Collected data
=== Section Start ===
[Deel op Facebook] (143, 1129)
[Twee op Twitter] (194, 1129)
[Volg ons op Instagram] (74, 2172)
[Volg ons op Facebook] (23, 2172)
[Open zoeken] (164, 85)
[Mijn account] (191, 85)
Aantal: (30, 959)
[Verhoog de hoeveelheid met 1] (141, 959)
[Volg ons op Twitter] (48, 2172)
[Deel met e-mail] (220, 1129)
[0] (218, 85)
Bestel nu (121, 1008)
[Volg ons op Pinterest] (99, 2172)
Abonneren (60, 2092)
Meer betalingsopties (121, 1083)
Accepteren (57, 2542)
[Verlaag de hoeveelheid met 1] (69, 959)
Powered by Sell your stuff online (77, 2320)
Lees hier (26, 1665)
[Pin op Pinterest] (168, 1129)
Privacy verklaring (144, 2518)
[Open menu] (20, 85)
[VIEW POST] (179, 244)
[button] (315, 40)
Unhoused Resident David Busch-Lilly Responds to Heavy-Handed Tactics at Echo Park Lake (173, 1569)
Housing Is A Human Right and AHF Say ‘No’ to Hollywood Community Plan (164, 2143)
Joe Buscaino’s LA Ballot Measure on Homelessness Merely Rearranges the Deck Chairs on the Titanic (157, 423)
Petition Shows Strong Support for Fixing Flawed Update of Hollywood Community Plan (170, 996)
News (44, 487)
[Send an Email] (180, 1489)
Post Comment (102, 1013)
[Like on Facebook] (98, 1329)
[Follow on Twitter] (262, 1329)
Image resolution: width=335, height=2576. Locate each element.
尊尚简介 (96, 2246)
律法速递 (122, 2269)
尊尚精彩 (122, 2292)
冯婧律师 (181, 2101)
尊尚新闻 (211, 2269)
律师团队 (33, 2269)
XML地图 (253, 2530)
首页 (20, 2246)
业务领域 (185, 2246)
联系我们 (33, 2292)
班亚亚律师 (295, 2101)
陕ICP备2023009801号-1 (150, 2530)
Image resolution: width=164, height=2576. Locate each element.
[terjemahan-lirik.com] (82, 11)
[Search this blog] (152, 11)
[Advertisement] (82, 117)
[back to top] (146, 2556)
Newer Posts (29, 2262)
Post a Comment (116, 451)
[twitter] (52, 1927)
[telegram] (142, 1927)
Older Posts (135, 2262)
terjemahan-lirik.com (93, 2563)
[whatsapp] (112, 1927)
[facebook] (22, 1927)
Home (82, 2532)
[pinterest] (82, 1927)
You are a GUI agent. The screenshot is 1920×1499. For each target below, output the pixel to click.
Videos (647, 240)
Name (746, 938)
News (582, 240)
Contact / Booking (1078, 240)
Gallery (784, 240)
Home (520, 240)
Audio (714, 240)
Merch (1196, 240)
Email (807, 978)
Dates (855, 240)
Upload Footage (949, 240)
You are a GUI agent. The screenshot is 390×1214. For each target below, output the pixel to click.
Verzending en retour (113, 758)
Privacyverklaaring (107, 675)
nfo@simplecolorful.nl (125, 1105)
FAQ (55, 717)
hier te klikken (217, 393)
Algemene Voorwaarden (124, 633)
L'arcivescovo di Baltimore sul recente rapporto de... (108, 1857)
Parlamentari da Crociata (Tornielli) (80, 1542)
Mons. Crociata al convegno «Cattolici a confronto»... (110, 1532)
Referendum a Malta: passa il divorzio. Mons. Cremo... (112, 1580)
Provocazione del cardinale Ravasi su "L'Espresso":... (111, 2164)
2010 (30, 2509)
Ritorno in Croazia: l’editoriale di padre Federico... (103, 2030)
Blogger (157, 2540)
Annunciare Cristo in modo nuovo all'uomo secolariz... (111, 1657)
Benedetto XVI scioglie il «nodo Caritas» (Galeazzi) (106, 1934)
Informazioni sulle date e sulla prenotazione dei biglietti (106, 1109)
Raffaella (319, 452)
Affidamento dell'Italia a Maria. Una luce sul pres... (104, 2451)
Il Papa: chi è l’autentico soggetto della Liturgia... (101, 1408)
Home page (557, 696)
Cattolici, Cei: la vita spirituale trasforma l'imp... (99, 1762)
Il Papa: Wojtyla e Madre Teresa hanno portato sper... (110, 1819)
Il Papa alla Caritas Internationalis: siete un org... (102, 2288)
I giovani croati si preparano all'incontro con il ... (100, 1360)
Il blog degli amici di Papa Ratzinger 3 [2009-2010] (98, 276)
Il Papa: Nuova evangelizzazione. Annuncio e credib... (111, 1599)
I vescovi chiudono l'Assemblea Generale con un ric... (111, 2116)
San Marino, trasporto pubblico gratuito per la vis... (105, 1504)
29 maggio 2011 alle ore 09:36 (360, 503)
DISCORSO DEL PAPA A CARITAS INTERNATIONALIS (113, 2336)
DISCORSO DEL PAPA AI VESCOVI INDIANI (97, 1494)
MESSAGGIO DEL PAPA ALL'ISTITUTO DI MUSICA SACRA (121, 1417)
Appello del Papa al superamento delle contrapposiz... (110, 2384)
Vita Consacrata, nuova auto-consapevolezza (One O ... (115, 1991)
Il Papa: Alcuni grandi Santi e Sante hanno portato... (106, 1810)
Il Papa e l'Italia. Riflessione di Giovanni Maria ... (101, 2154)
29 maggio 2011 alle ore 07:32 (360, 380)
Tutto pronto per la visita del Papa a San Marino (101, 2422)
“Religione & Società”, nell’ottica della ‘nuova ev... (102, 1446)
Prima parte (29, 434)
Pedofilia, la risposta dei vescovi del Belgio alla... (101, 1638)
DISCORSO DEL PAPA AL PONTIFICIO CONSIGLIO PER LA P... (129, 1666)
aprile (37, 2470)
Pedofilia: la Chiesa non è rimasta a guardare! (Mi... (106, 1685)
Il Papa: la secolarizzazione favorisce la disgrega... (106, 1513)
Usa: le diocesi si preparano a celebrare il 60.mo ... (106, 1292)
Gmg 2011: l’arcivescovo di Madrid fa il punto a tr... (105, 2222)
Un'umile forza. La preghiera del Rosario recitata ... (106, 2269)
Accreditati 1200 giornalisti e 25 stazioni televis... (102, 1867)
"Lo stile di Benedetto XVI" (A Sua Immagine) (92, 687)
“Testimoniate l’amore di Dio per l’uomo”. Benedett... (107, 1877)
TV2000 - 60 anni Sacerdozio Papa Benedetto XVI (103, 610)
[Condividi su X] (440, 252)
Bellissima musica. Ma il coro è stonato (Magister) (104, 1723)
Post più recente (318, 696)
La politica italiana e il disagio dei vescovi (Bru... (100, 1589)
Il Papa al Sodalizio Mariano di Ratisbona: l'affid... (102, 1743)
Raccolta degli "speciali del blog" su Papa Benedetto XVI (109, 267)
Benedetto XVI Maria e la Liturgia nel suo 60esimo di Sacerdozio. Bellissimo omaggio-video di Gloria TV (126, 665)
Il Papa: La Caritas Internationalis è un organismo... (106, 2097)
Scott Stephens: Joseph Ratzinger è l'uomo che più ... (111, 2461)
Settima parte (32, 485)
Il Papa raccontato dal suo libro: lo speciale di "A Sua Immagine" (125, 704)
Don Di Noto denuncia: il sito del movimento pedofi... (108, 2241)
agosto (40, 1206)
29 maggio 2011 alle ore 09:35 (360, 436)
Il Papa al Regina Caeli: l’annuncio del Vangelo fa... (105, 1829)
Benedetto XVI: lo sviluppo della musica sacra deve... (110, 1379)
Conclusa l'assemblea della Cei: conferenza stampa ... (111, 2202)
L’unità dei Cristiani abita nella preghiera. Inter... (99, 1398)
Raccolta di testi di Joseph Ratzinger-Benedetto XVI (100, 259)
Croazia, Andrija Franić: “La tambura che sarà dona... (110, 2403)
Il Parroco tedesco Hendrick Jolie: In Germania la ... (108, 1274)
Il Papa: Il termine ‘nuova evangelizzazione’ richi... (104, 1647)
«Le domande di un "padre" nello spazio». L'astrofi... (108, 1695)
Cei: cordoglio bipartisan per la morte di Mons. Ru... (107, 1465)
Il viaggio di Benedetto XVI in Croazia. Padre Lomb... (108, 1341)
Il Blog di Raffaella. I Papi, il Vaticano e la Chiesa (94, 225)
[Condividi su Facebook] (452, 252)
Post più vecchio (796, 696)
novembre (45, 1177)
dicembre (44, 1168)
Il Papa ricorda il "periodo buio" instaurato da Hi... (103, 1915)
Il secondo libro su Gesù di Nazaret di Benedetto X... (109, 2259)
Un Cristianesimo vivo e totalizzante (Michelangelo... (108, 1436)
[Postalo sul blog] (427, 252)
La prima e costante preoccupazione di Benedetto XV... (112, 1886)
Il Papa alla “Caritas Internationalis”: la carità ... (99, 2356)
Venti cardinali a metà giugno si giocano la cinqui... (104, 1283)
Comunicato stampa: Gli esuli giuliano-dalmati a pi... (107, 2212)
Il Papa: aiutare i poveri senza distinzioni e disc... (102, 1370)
=== Section End ===
WORK ITEM -
The lines above from the one with "L'arcivescovo di Baltimore" through the one with "Informazioni sulle date" are to be duplicated exactly, ends included, with nothing added.

ANSWER TO THE EXERCISE -
L'arcivescovo di Baltimore sul recente rapporto de... (108, 1857)
Parlamentari da Crociata (Tornielli) (80, 1542)
Mons. Crociata al convegno «Cattolici a confronto»... (110, 1532)
Referendum a Malta: passa il divorzio. Mons. Cremo... (112, 1580)
Provocazione del cardinale Ravasi su "L'Espresso":... (111, 2164)
2010 (30, 2509)
Ritorno in Croazia: l’editoriale di padre Federico... (103, 2030)
Blogger (157, 2540)
Annunciare Cristo in modo nuovo all'uomo secolariz... (111, 1657)
Benedetto XVI scioglie il «nodo Caritas» (Galeazzi) (106, 1934)
Informazioni sulle date e sulla prenotazione dei biglietti (106, 1109)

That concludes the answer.